Ia menuturkan, secara umum medan karst memiliki kerentanan dan risiko yang tinggi terhadap permasalahan polusi dan degradasi lahan, pencemaran air, penyingkapan batuan karst, runtuhan lahan, banjir, dan kekeringan.
“Interaksi antara sifat dasar batuan karbonat dengan tekanan dari aktivitas alam dan manusia mengakibatkan ekosistem karst menjadi rentan,” tuturnya.
Upaya perlindungan sumber daya air tanah karst Gunungsewu terhadap pencemaran, jelasnya, memerlukan suatu model penilaian kerentanan dan risiko yang tepat, efisien, mudah diaplikasikan dan dapat dilakukan secara berulang dengan waktu yang cepat. Data penginderaan jauh dan sistem informasi geografis ia yakini memiliki kemampuan yang besar dalam permasalahan ini.

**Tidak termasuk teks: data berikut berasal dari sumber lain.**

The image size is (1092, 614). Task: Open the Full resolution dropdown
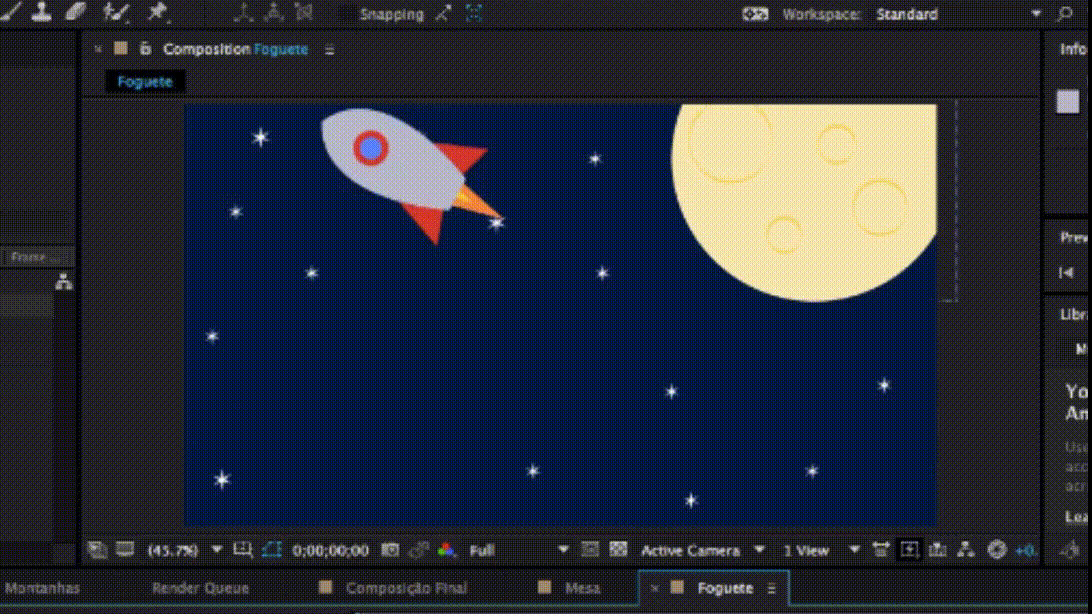(518, 550)
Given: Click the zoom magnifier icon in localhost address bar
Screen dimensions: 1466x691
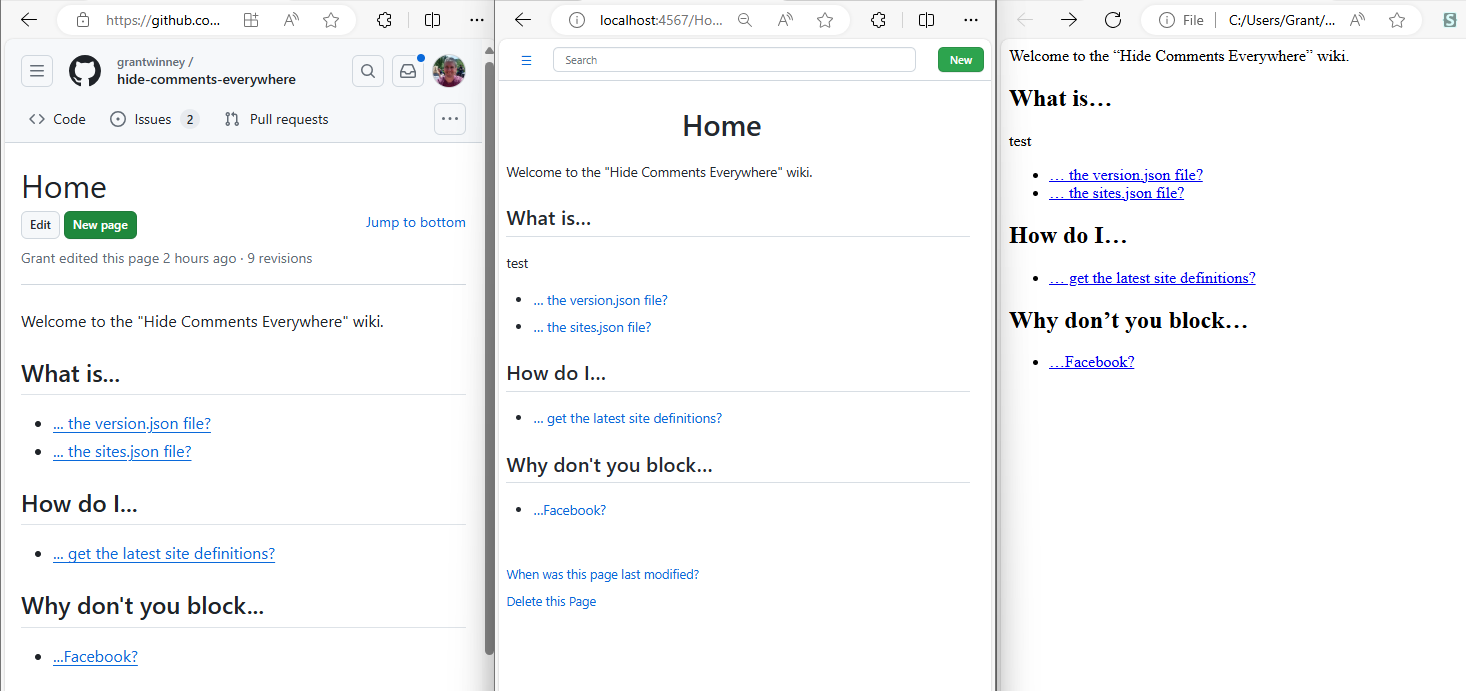Looking at the screenshot, I should coord(744,20).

Dalam disertasinya, Eko mengkaji karakteristik spektral dan tingkat kerentanan pada area amatan penelitian, parameter dan model penilaian kerentanan dan risiko air tanah karst terhadap pencemaran, serta zonasi kerentanan dan risiko air tanah karst terhadap pencemaran serta model arahan pemanfaatan lainnya.
“Secara praktis atau terapan hasil penelitian ini diharapkan memberikan gambaran yang aktual tentang kondisi kerentanan dan risiko air tanah karst Gunungsewu terhadap pencemaran air tanah karst,” jelas dosen pendidikan geografi di Universitas Negeri Surabaya ini.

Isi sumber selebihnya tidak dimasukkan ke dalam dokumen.